TASK STATEMENT | Track down each line below containing the string "will" and copy it.
═══ DATA FOR THE TASK
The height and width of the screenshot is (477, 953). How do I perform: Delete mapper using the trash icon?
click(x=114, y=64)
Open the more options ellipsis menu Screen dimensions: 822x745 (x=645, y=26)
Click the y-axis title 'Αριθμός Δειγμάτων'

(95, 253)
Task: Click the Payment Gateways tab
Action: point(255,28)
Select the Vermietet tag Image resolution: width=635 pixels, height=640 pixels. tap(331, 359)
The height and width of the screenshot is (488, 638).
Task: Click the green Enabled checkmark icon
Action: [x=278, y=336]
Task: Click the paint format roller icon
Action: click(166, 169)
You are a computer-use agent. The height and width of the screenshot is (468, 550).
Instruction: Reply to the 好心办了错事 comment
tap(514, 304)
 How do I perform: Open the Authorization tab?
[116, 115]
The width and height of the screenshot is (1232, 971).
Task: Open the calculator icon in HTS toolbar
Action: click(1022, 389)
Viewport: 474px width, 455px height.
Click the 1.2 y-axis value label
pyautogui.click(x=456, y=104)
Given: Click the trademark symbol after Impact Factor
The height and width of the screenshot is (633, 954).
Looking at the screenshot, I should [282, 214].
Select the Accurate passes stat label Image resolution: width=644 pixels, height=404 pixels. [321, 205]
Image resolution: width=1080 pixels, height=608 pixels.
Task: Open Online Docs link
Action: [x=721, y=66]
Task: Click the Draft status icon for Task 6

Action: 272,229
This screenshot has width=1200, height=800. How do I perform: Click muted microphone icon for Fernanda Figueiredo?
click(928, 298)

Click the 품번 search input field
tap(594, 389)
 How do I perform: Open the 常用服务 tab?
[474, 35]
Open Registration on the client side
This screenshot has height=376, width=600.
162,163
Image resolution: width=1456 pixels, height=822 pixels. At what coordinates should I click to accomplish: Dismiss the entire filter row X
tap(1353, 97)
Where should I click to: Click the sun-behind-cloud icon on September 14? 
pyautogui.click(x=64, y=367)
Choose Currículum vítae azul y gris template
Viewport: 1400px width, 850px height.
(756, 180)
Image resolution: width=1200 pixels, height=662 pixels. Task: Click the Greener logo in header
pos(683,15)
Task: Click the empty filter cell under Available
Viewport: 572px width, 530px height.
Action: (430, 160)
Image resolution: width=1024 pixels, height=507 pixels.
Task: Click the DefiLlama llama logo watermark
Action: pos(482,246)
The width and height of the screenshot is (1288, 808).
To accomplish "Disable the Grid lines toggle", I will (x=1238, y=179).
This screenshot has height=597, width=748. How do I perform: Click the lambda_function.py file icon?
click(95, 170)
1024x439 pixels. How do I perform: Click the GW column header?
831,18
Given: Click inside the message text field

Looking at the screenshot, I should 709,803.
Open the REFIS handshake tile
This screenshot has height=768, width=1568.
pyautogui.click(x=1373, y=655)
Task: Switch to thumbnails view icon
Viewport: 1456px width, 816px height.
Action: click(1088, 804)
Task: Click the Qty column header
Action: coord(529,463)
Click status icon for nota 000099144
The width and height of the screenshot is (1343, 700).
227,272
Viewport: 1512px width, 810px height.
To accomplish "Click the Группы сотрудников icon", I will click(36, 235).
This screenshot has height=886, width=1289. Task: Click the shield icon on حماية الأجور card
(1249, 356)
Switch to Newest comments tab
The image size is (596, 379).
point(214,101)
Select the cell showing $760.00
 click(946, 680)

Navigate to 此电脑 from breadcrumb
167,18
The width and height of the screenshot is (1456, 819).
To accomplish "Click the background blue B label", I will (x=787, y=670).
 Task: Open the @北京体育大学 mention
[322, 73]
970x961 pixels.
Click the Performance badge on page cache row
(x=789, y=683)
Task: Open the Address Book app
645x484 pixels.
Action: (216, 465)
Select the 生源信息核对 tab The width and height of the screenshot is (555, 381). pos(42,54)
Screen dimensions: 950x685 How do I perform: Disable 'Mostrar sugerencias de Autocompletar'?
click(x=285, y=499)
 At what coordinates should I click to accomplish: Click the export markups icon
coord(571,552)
══════
WRITTEN REPLY |
To accomplish "Disable the Grid lines toggle", I will (x=1238, y=179).
To accomplish "Click the Группы сотрудников icon", I will click(36, 235).
To accomplish "Click the background blue B label", I will (x=787, y=670).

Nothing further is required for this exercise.